God’s design for marriage

Christopher Mitchell’s article, “God’s Design for Marriage” (August), was very good and a much-needed perspective of God’s will for our married lives.


However, Dr. Mitchell misquoted when he wrote that “one holy catholic and apostolic church” comes from the Apostles’ Creed. It is, as Dr. Mitchell would agree, from the Nicene Creed.


Thank you, Dr. Mitchell, for an article that is very relevant to the times we live in.


Linda Bettis
Trinity Lutheran Church
Tyler, Texas


(Ed. note: Re Apostles’/Nicene Creed— please blame the editor, not the author. This is an infelicity we should have caught, or perhaps not created.)



I was struck by the opening line of President Kieschnick’s “Statement of Disagreement with California Ruling”: “In the face of such moral decline . . . ” As I was thinking about that line, it made me wonder if we as members of the LCMS and the wider conservative (theologically, not politically) Christian community are not partly responsible for this moral decline. Our responsibility in this decline is the result of our retreat from culture. We retreated from the city to the suburbs and from public to parochial schools. Our retreat from the cities left a vacuum that was filled by liberal Christians, gays and lesbians, and other progressive communities. They then shaped American culture, primarily through television. It has led to homosexual and cohabitating couples being seen as the norm. It also has led to obviously devout Christians being labeled as simply “spiritual” in news stories. If conservative Christians moved back into the cities, we could begin to take back the national culture.


The public school system is the most significant force shaping culture on the local level. As a volunteer youth leader, I have to deal with the effects of this every week. In the town in which I live, the impact is not so much families retreating to parochial schools but parents who do not take an active role in what is being taught to their children. Many high schoolers spend 35 or 40 hours a week in school and close to an equal amount of time watching television, all absorbing secular culture. That is more than 20 times as much as youth spend at church on Wednesday nights and Sunday mornings. It is an uphill battle to be sure. If each LCMS parent took an active role in his or her children’s education, I am sure it would have an immediate impact on what is taught.

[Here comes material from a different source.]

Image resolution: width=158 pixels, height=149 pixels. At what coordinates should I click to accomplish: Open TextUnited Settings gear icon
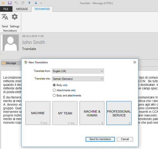(x=15, y=17)
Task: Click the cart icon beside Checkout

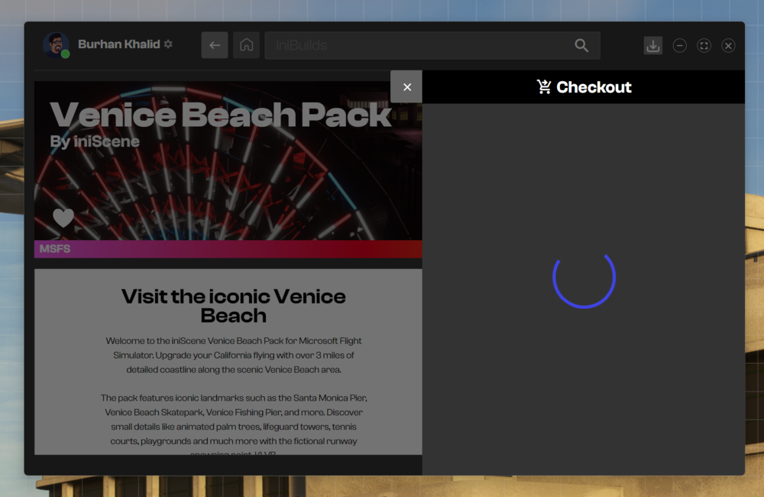Action: click(544, 87)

Until we begin to engage the culture again, I fear that we will be dismissed as fundamentalists issuing statements “in the face of such moral decline.”


Andrew Pugh
Fairbanks, Alaska



I was a little troubled while reading the various articles on marriage, and God’s views on marriage, in the August issue. It wasn’t so much the way that God’s position on marriage was presented as it was the lack of a message on how we as Christians are to reach out to those who are locked in this sinful behavior.


I think it can be very easy for us to puff out our chests and take a strong stance against something so naturally appalling to the vast majority of us. Unfortunately, I truly believe that in doing this, we also are hardening our hearts toward people who desperately need our love. We say that Christ loves them, but are we passing along that love? This is not easy stuff, but Christ commands us to do so. Aren’t we supposed to be His hands and feet?

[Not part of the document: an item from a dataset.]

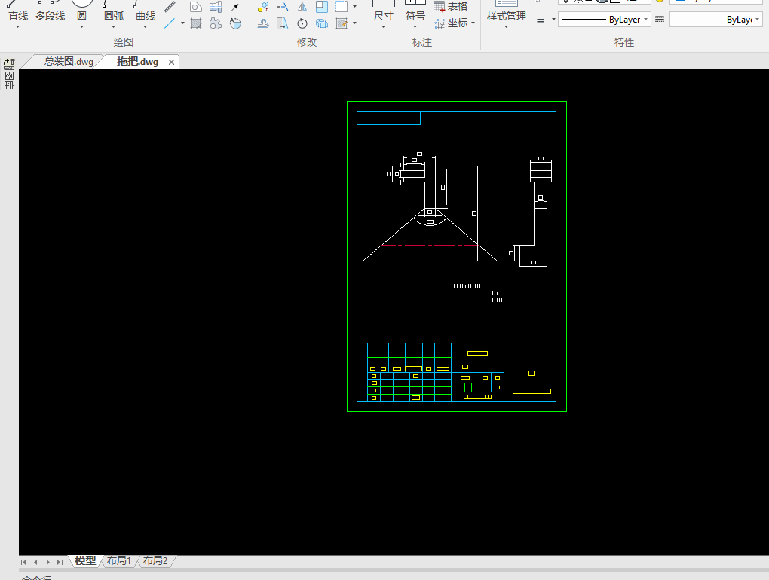Switch to the 总装图.dwg document tab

I think we’re spending too much time reminding ourselves that what these people are doing is wrong. We need to walk out and serve. We need to listen to their pain, serve them, and speak to them in love. Christ didn’t spend a lot of time fighting for His rights. He did spend a lot of time loving sinners. I think we’re allowing ourselves to be lied to. We’re drawing artificial lines in the sand, where we decide which sins are somewhat acceptable–and which are not–and it all has to do with social norms and to what degree these sins have a grip on us personally. An alcoholic sitting in jail because he injured someone in a car accident deserves to be there, right? What about that Super Bowl party where you didn’t realize how much you’d had to drink until you stood up to leave and proudly declared yourself “all right to drive home,” even though, admittedly, things were swaying just a little bit. Were you really that far from a similar fate? The guy going to the strip club all the time is lost, but what about that movie you let yourself watch last week, or the bachelor/bachelorette party you went to? The bottom line is we’re all struggling with every single one of the “seven deadly sins.” We’re dead without Christ. So are the people we’re looking down at. More truthfully, they are us!

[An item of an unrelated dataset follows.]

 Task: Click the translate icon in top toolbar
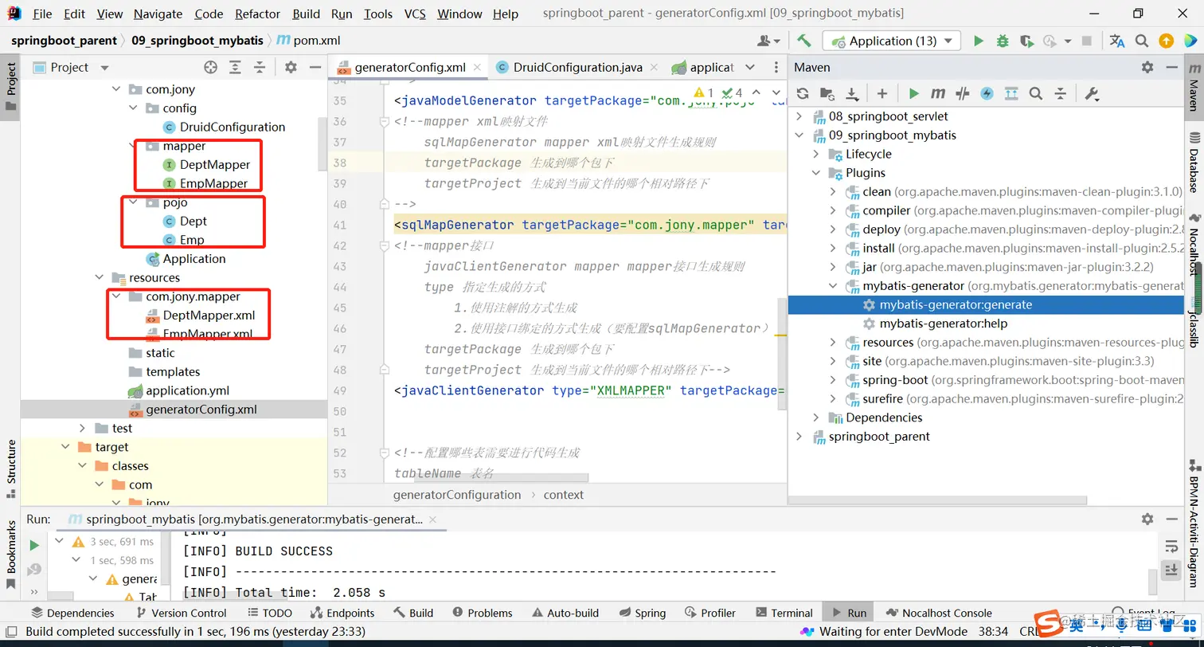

Again, I know this isn’t easy. I’m not doing any better at this than anyone else, but how much could we change the world if we, as Christians, started doing the things Christ commands us to do–the things He loves us to do? If you think about it, that dirty homeless guy is dirty because you didn’t help him get clean. He’s starving because I didn’t give him something to eat. To some degree, the homosexuals hate us–because we don’t love them. Satan is a factor, don’t misunderstand, but let’s shed some of our pride, and let’s show them love. Let’s spend less time convincing people how and why we’re right. Let’s spend more time listening in love to why they think we’re wrong. By your love, they just may see Christ in you. Don’t you think God will be happier to spend eternity in heaven with that man or woman–than He would be to see you win an argument?